Association Transformation Overview
The Association transformation processes output data from a Match transformation. It creates links between duplicate records that are assigned to different match clusters, so that these records can be associated together in data consolidation and master data management operations.
The Association transformation generates an AssociationID value for each row in a group of associated records and writes the ID values to an output port.
The Consolidation transformation reads the output from the Association transformation. Use a Consolidation transformation to create a master record based on records with common association ID values.
The Association transformation accepts string and numerical data values on input ports. If you add an input port of another data type, the transformation converts the port data values to strings.
The AssociationID output port writes integer data. The transformation can write string data on an AssociationID port if the transformation was configured in an earlier version of Informatica Data Quality.
Example: Associating Match Transformation Outputs
The following table contains three records that could identify the same individual:
ID | Name | Address | City | State | ZIP | SSN |
---|
1 | David Jones | 100 Admiral Ave. | New York | NY | 10547 | 987-65-4321 |
2 | Dennis Jones | 1000 Alberta Ave. | New Jersey | NY | - | 987-65-4321 |
3 | D. Jones | Admiral Ave. | New York | NY | 10547-1521 | - |
A duplicate analysis operation defined in a Match transformation does not identify all three records as duplicates of each other, for the following reasons:
- •If you define a duplicate search on name and address data, records 1 and 3 are identified as duplicates but record 2 is omitted.
- •If you define a duplicate search on name and Social Security number data, records 1 and 2 are identified as duplicates but record 3 is omitted.
- •If you define a duplicate search on all three attributes (name, address, and Social Security number), the Match transformation may identify none of the records as matches.
The Association transformation links data from different match clusters, so that records that share a cluster ID are given a common AssociationID value.
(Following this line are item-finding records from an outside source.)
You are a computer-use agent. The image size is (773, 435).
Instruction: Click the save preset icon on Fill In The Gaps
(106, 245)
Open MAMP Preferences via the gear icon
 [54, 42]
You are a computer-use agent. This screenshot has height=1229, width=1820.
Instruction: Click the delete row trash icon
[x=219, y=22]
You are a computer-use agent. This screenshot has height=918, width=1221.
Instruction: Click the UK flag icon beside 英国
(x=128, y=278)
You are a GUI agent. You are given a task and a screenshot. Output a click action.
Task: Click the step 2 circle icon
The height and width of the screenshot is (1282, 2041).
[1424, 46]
In this example, all three records are given the same AssociationID, as shown in the following table:
ID | Name | Address | City | State | Zip | SSN | Name and Address Cluster ID | Name and SSN Cluster ID | Association ID |
---|
1 | David Jones | 100 Admiral Ave. | New York | NY | 10547 | 987-65-4320 | 1 | 1 | 1 |
2 | Dennis Jones | 1000 Alberta Ave. | New Jersey | NY | - | 987-65-4320 | 2 | 1 | 1 |
3 | D. Jones | Alberta Ave. | New York | NY | 10547-1521 | - | 1 | 2 | 1 |
You can consolidate the duplicate record data in the Consolidation transformation.